**** Record extracts

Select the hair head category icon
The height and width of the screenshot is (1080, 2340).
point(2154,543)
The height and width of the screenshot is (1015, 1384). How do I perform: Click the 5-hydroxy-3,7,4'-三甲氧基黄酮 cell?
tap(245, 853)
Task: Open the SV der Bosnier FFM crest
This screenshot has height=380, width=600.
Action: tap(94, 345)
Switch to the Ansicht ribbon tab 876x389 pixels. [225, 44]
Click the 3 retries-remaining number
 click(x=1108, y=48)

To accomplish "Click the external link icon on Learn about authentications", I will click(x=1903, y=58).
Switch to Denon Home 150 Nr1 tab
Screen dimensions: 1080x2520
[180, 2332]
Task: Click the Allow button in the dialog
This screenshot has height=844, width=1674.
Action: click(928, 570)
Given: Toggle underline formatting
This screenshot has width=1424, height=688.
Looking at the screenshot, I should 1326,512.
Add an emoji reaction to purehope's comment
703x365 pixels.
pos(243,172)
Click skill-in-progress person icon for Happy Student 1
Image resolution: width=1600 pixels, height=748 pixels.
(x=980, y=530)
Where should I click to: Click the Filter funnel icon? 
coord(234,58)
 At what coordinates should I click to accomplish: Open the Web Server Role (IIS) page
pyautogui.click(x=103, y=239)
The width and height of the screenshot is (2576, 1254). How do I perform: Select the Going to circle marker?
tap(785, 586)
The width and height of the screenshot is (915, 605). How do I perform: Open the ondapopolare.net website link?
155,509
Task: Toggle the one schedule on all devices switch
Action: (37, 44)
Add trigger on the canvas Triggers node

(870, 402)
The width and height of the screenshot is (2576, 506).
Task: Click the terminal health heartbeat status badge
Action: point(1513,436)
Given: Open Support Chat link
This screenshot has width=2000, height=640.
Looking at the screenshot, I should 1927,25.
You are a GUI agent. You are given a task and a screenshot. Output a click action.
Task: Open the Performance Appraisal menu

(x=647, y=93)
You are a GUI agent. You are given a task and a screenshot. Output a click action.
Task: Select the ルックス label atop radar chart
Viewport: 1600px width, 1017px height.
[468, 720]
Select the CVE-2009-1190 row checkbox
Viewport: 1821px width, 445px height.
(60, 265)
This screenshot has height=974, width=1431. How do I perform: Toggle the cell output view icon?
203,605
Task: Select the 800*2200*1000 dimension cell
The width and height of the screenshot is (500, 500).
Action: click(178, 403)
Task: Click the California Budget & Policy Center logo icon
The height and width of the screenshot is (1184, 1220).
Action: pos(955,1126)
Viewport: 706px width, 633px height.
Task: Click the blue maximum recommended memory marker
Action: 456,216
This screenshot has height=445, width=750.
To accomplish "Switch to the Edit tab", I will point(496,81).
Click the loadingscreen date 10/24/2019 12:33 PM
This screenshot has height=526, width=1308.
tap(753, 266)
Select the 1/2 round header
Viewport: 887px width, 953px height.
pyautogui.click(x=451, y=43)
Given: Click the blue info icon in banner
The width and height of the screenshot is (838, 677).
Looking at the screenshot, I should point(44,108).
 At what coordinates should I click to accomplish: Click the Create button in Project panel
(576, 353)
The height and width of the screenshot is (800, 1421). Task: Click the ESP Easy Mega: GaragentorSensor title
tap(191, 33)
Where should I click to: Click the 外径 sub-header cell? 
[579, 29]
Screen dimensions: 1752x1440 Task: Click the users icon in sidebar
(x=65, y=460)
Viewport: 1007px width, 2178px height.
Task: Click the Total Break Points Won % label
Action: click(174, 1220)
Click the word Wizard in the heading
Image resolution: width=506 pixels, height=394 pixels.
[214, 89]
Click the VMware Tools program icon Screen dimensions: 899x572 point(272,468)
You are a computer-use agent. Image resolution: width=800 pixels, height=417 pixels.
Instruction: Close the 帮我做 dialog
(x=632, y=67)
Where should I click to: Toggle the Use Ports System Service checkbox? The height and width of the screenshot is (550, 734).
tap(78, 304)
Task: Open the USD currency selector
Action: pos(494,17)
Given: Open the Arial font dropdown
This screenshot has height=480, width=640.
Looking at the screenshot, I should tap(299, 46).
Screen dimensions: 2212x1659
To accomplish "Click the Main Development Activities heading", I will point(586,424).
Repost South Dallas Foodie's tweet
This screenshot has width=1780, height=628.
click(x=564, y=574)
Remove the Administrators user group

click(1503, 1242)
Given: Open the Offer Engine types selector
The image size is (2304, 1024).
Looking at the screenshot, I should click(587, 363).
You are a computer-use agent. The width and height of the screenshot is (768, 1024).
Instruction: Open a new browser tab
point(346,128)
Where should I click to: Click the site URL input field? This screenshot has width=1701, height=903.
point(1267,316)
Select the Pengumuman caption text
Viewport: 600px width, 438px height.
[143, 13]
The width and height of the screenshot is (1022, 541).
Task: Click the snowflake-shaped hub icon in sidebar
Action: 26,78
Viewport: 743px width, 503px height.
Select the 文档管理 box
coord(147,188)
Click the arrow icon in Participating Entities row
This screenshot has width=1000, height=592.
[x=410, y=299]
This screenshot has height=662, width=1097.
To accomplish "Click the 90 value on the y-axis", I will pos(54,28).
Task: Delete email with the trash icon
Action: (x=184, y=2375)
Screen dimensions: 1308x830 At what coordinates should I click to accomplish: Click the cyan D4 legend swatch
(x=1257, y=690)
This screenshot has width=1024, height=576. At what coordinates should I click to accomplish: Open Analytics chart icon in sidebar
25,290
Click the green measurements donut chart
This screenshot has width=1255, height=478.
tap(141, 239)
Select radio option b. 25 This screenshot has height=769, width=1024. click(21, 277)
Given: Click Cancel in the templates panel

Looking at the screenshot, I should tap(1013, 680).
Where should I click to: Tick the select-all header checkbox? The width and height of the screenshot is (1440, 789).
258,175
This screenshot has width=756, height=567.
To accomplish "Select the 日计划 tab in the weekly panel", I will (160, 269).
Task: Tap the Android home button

********

*Your task*.
Filter the entries above down to the lines containing the word "heading".

*Answer space*.
Click the word Wizard in the heading
To accomplish "Click the Main Development Activities heading", I will point(586,424).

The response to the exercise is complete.